— start of AVAILABLE DATA —

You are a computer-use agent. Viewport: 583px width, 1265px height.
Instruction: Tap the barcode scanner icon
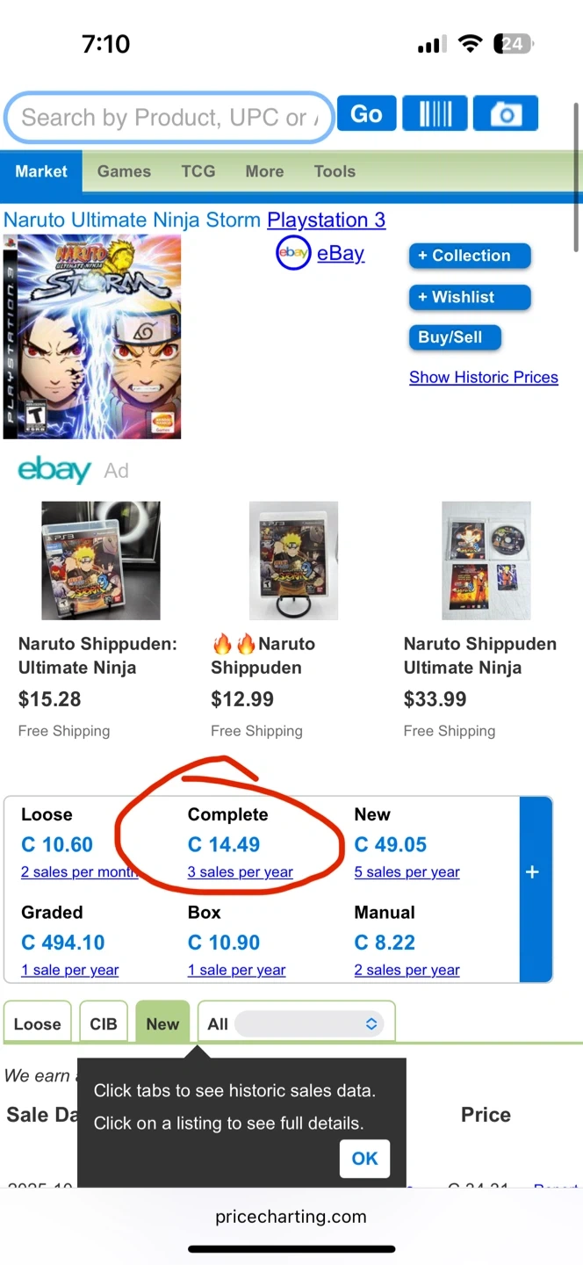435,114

— end of AVAILABLE DATA —
— start of AVAILABLE DATA —

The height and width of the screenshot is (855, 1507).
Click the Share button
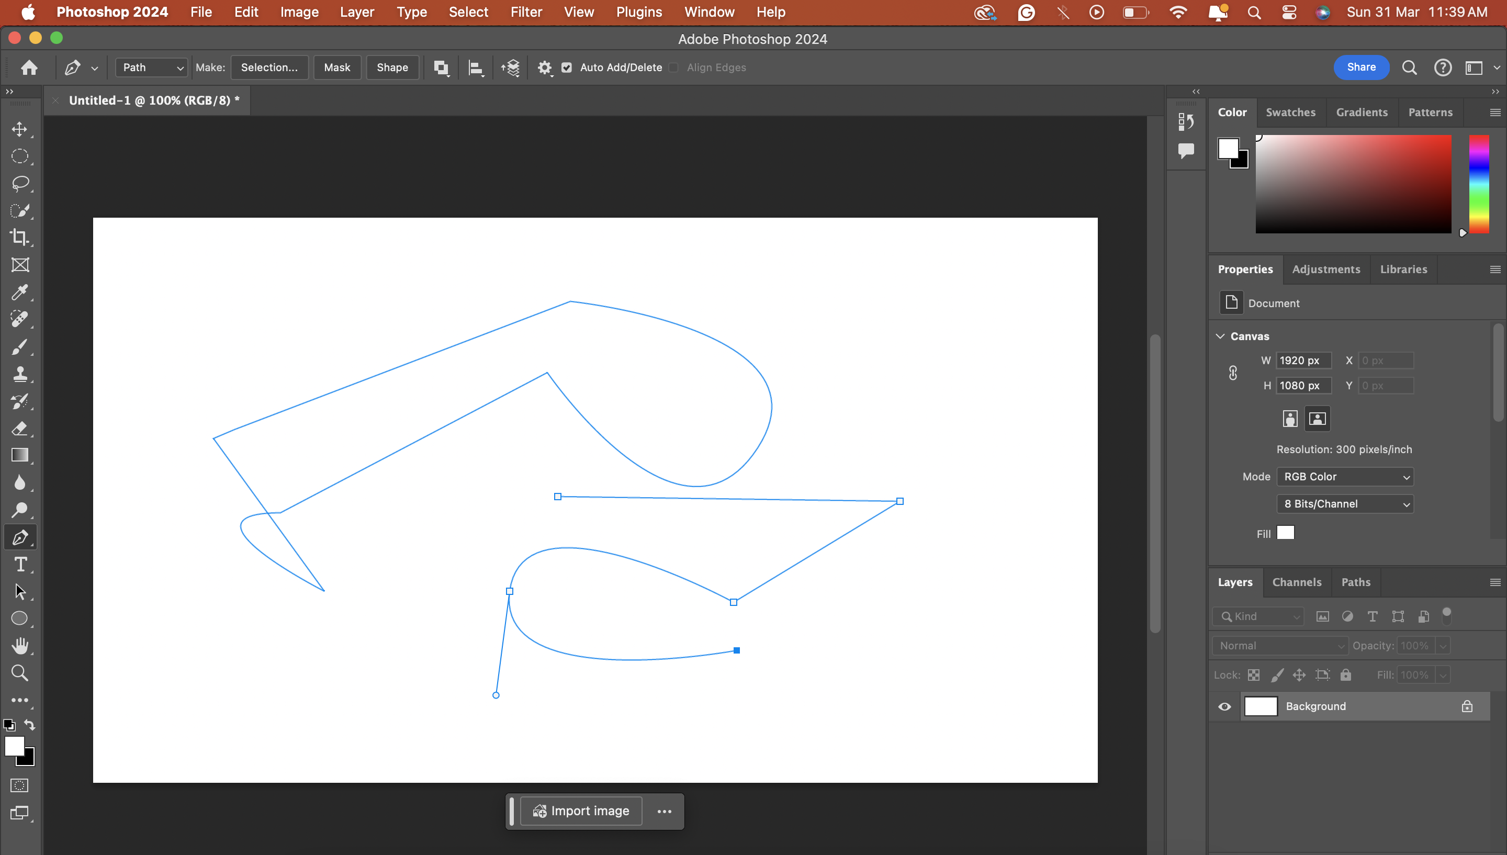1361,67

— end of AVAILABLE DATA —

* [OBJECTIVE]: From the records above, reproduce each line that contains the word "height".

* [THE SOLUTION]:
You are a computer-use agent. Viewport: 583px width, 1265px height.
The height and width of the screenshot is (855, 1507).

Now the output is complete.